12-го я лечу в Южно-Сахалинск помогать Штоколову. Леонов Е. П. лежит с инфарктом в Гамбурге.


12 июля 1988 г. Вторник

Ну, слава Богу, закончился этот страшный и, может быть, благословенный сезон.

На спектакле ЧП — посох попал в зрительницу, выбил стекло в очках, рассек щеку. Кажется, замяли... Николай не показывает, что огорчен, шутит, смеется, это маска его. Накануне он приезжал ко мне, видел мое состояние, говорил Жанне:

— Он не сыграет...

— Это не тот кадр.

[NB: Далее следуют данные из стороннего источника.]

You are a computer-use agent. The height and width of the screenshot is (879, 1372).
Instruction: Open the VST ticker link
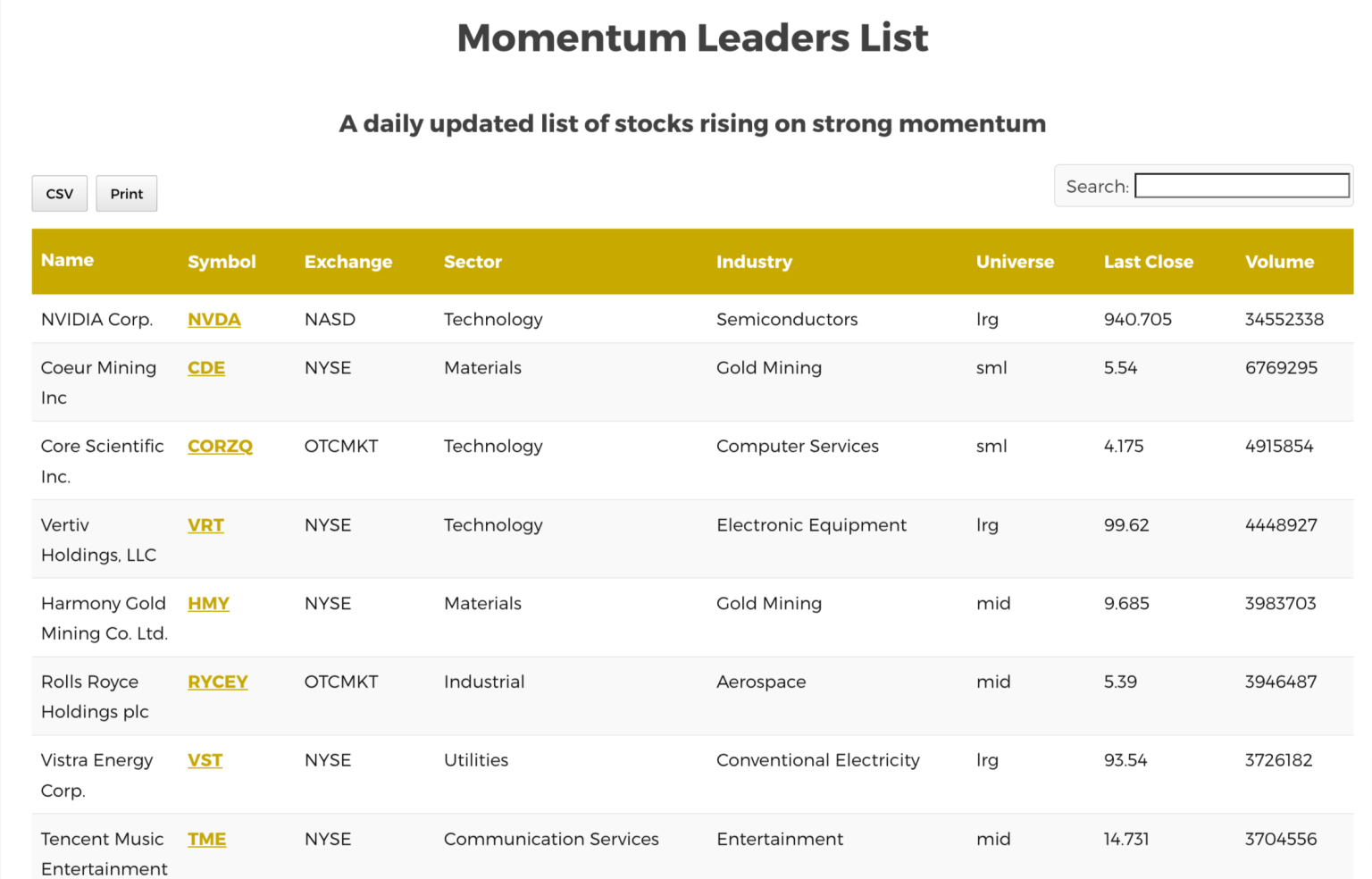[x=205, y=760]
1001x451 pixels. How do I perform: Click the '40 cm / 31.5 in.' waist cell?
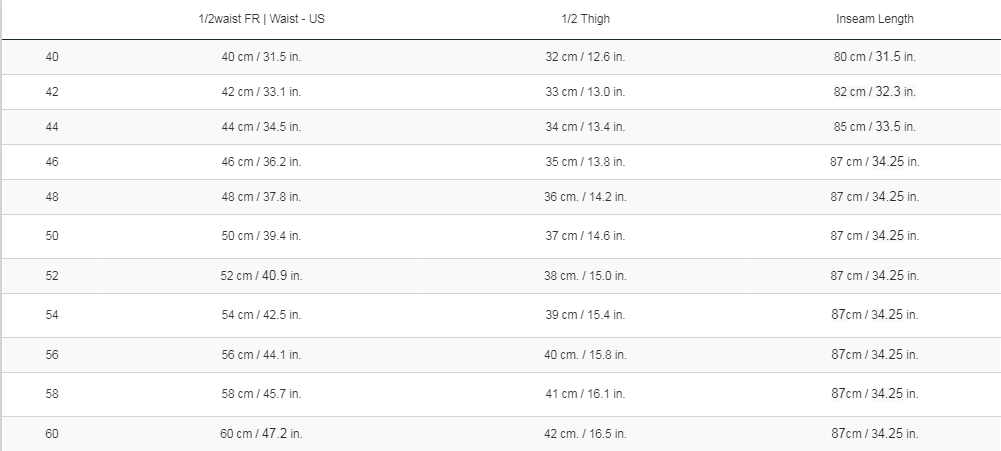point(261,57)
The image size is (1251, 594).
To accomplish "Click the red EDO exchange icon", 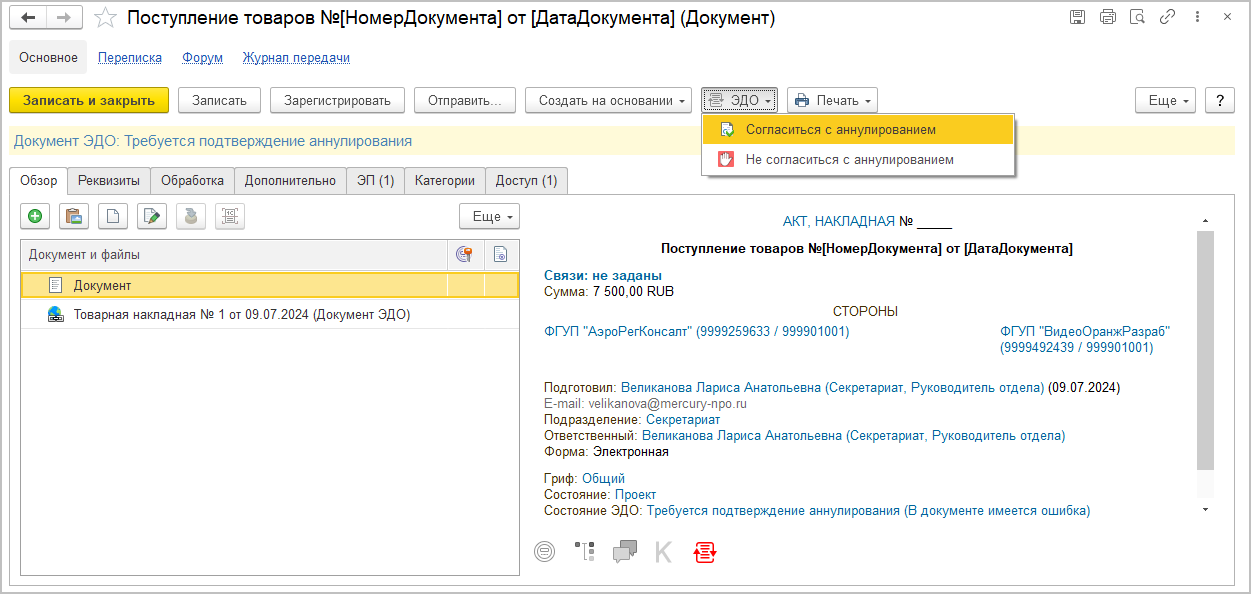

Этот кадр может все, и ты сыграл, и сыграл замечательно, — сказала мне Болотова.

Виделся с Анхелем в Москве.

— Вам очень повезло, Валерий, с того момента, как вы приехали в Москву, и продолжает везти. А там ни о чем ни с кем нельзя говорить, никому ничего не нужно. Есть театр, есть хорошая природа, есть хороший зритель. Не теряйте вы этот ориентир. Я видел два спектакля. В жизни театра XX века такого явления не было и не будет. «Высоцкий» — это не спектакль, а объединение родных сердец человеческих. Это смерть Высоцкого вам помогает. В мире такого явления не было. Это уже ансамбль, религиозный ритуал. Это особенно видно, когда приходишь из мира материального. Вы все прекрасны, потому что вы как один... Я вижу эту чистоту человеческую. Все мы состоим из глупостей, и я, и вы, и Маркс, но, кроме глупостей, мы еще талантливы. Бог нам прощает глупости и падения, а красота наша остается. Это энергия, которая двигает мир. Духовность космическую красоту создает. Боятся этой силы, и я на улице, а у меня нет лаборатории, нет театра. Ванька не только цареубийца, он еще и крышку от унитаза разбил.


13 июля 1988 г. Среда

Часто по ночам до меня доходит ужасающая драма моей жизни — во что я превратился. Вот Анхель. Люди потратили на нас, на меня лично в Испании массу денег, времени, внимания, тепла, а я фактически бегаю от них, не могу со своей Тамарой организовать им обед, прием, пригласить их к себе. Черт знает что... Я уж думаю, не поговорить ли с Людкой, как с женщиной, и не дать ли просто для Саши 100 р. на какой-нибудь подарок. Надо сделать хоть этот пусть дурацкий, но жест. Что же мы за свиньи такие. Я понимаю наши запойные щедроты. Но людьми-то мы когда-нибудь будем становиться? А Наталья, слава Богу, билет в Париж достала сама, теперь помочь бы ее маме Марине Ивановне в Рузу путевку достать. Как же мне повернуть свою жизнь, неужели беды все от водки и от Тамары?! Да нет. Сами виноваты. Надо заводить автомобиль и ехать к Анхелю. Какие великие слова он сказал вчера о театре, о спектакле «В. Высоцкий». И что мне Смехов, снедаемый комплексами и завистью. Господи, что же он не может успокоиться! И, вместо того чтобы сказать, что он не имеет права на сольный вечер, что это профанация, позор и стыд, я ему говорю: да все нормально, только программу надо разнообразить, а не читать только свое, и прочие дурацкие советы, когда совет один: он не имеет права на собственный вечер, на выход, на внимание, на время зрителя. А он все перемалывает историю с «Гамлетом». Двое отказались, а третий, известный своей двуличностью, согласился. Боже мой, Боже мой... А я надеюсь, что вечность нас рассудит. Да будет ли эта вечность вообще, коли жизнь на земле заканчивается. Это не письмо, это сумасшествие — «твоя, купающая красного коня». Рискнул позвонить сам, дозвонился, но увы... На месте человека, купающего красного коня, не оказалось. Где человек? И что с ним случилось? Дело ведь не в том, что приготовить и чем накормить, а в человеческом отношении, в нормальной человеческой благодарности за добро. Анхелю и просто интересно посмотреть, как мы живем, какой у меня быт, и Губенко посмотрел, как мы живем, увидев кучу пустых бутылок и пьяных хозяев.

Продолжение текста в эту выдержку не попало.